Need some more information, other then the Auto Safety Center's opinion? How bout a feature written in 4 Car, (btw smartass, what magazine is it exactly that you plan on having your paper written? I cant wait to read a magazine article condemning Audi, but not Audi now, Audi almost 20 years ago.)
What's it that 4 Car wrote, hmm, "So Audi stuck its ground - it did not believe its cars would suddenly go mad and there was evidence, such as bent accelerator pedals, that customers were actually standing on the wrong pedal."
http://www.channel4.com/4car/f....html
Gee, the first two google searches I found had NOTHING to do with ANY technical modifications other than a locked shifter.
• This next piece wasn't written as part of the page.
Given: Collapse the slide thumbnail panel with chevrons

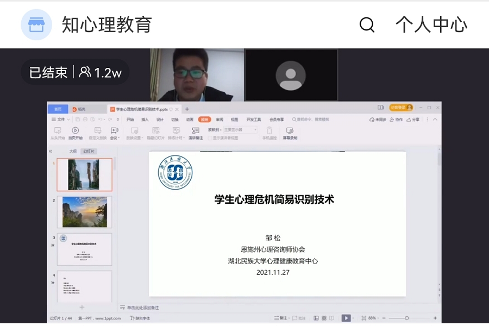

The words "cruise control" are not found as the largest culprit in any articule I've found. So do a little research for your magic atricle, champ. Show me how "bad" Audi is, and a little evidence proving it. As for your Control Arm talk, I think I'f you're justified in what you're saying then Audi has wronged you. But I still see no parallel between Unintended Acceleration and a broken control arm.
Looks like my "opinion" you didnt want seems to be just about in line with everyone elses. 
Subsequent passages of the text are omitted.